These past couple of years (!!!!!; also ACK!) I've been reading Dr. S's job applications. For you readers so lucky as to never have read one of these fine items, they consist of the following:
1) Cover letter. A syncophantic recounting of one's virtues, coupled to why they are ideally suited to the college or university in question. Probably nobody ever reads it, but just to be sure, it has to be perfectly calibrated to the reader's imagined tastes. Of course, one has no idea if the reader is the department chair, a bored secretary, or an underling. It must also convey that one passionately wants to teach at College X, when what one wants is, in fact, a job already. If one has a specific wish to live in the area, that is a red flag (what, you only want to live here because of something else?) and if one does not, the hiring committee fears the applicant will hate the area with the burning passion of ten thousand suns.
2) CV. Mercifully, this one does not require editing - at least not by me.
3) Teaching philosophy. A greater collection of drivel I have never read. (This is not limited to my spouse; every one I have ever read was drivel.) People hate writing these, and it shows.
4) Research statement. The best part to edit, and simultaneously the worst.

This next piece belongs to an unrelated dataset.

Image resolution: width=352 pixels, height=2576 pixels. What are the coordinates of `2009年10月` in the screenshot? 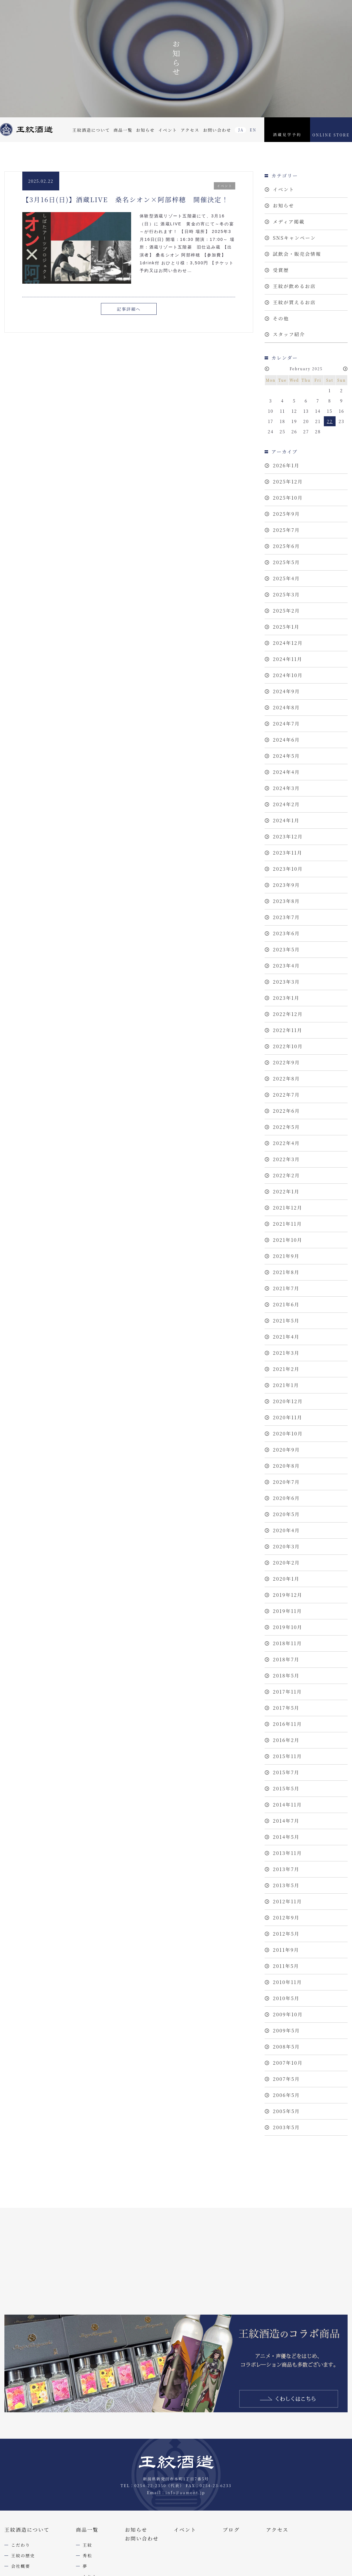 It's located at (288, 2014).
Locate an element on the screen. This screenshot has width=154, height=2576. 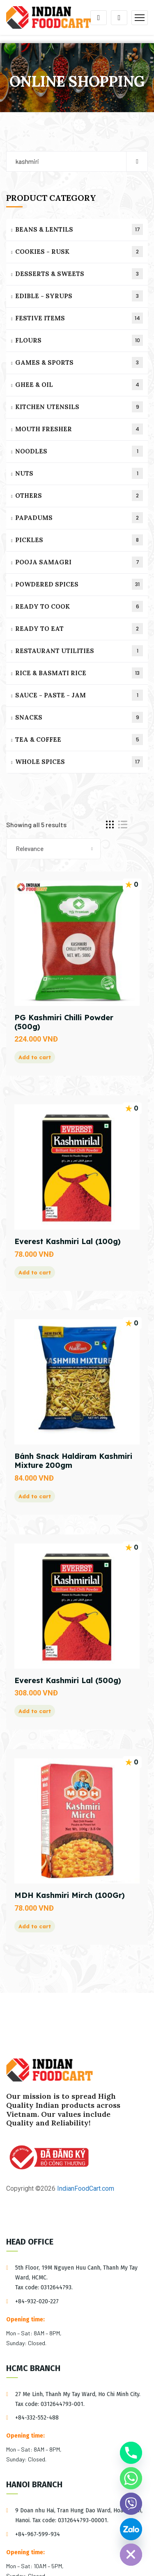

It has to be as detailed, plausible, exciting, and feasible as a grant proposal, but in three pages flat. It has to include specific experimental details, but a random assortment of not-in-your-field scientists are going to read it, so it has to do this in language a physicist could understand. It has to be flashy and exciting (lasers! robots! genomics! STEM CELLS! BIOINFORMATICS!) but still miraculously within a small college's budget.* And within all these constraints, it has to not put the hiring committee to sleep.
I usually edit these after we put the children to bed. It's getting late, I'm tired and crabby, I probably have a glass of wine in my head, and I'm thinking "Words, words, words.... TOO MANY WORDS! Boooooooring! I don't know that word and I am too lazy to look it up. Why do I care about this?"
In other words, I'm a pretty good approximation of a hiring committee, all by myself.
*Did you know that human stem cell media costs roughly $1 PER ML? Me neither. It's like setting $1000 bills on FIRE every single day.